Geciteerde passage:
——
Deze canon is mogelijk gemaakt door de volgende maatschappelijke aandeelhouders:
1911Nationaal Reizend Museum voor Ouders en Opvoeders Van opvoedingsvoorlichting naar opvoedingsondersteuning
Op het einde van de 19de eeuw was er sprake van een beschavingsoffensief, waarbij via volksontwikkeling de grote volksmassa een hoger niveau van kennis en cultuur zouden bereiken. Volkshuizen speelden daarin een belangrijke rol, maar ook de eerste openbare bibliotheken en initiatieven van de Maatschappij tot Nut van ’t Algemeen. Een deel van dat beschavingsoffensief richtte zich specifiek op burgers als ouders, op hun rol als opvoeder. Het was mevrouw Maria Elisabeth Henriette Sandberg-Geisweit van der Netten die een krachtig pleidooi hield om ouderschap (gegeven de tijd was dat vooral moederschap) niet langer te zien als iets wat iedereen zomaar kan, maar als een terrein waarop ook ondersteuning en opleiding gegeven moet worden. Dat deed ze o.a. in 1899 met haar “Open brief aan moeders en allen, die in kinderen belang stellen”.
Ook Elise van Calcar formuleerde gelijkaardige pleidooien. Die leidden eerst tot een discussie met Nederlands’ eerste wetenschappelijke pedagoog, Jan Gunning, maar later tot concrete activiteiten. Zo werden pedagogische artikelen opgenomen in het tijdschrift Maatschappelijk werk, en dat werk verzelfstandigde zich in 1902 tot een eigen tijdschrift, Het kind. In oktober 1911 werd dan het Nationaal reizend museum voor ouders en opvoeders opgericht. Een tijdje later, in april 1922, openen dezelfde initiatiefnemers het eerste huis voor ouders in Zwolle. Terugkijkend kan dit initiatief worden omschreven als een voorloper van de huidige centra voor jeugd en gezin. In 1942 werd het museum omgevormd tot Landelijk Voorlichtingcentrum voor Ouders en Opvoeders, de organisatie ging na wat fusies en naamwijzigingen op in de stichting Kinderverzorging en Oudervoorlichting (K&O), en nog later werd dat de stichting Spel- en Opvoedingsvoorlichting (S&O). Vanaf de jaren 1970 werd het begrip opvoedingsvoorlichting verlaten, en hanteerde men de term opvoedingsondersteuning. De oorspronkelijke cursussen zijn ondertussen vervangen door nieuwe methoden zoals Triple-P.
——
Geëxtraheerde records:
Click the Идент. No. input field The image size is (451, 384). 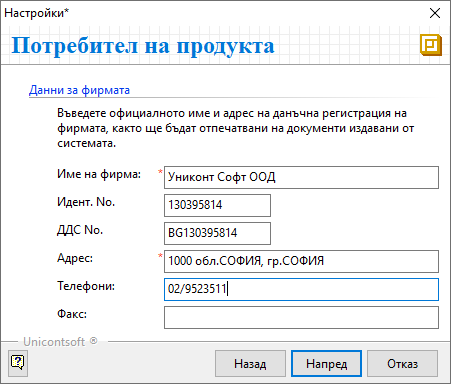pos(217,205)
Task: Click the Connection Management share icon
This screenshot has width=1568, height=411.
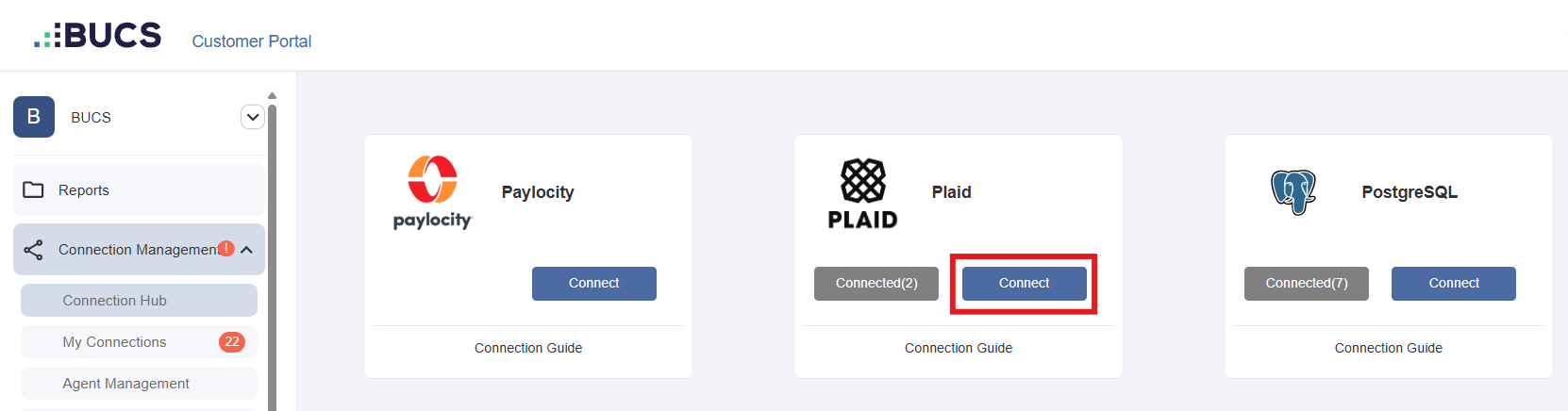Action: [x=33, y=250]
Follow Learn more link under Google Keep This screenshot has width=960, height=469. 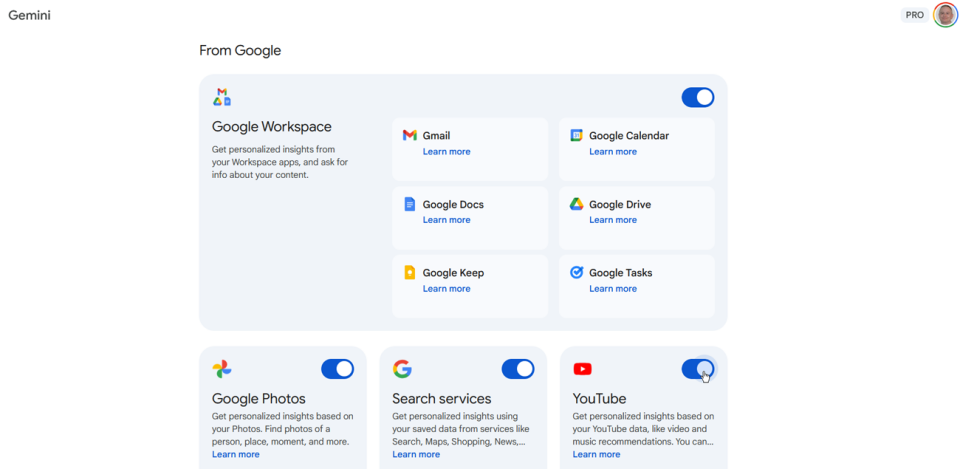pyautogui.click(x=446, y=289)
——
Opdracht A:
Geef alle personen die in de geciteerde passage bij naam voorkomen.
Opdracht B:
Wanneer en waar openden de initiatiefnemers volgens de geciteerde passage het eerste huis voor ouders?

Resultaat A:
- Maria Elisabeth Henriette Sandberg-Geisweit van der Netten
- Elise van Calcar
- Jan Gunning

Resultaat B:
In april 1922 in Zwolle.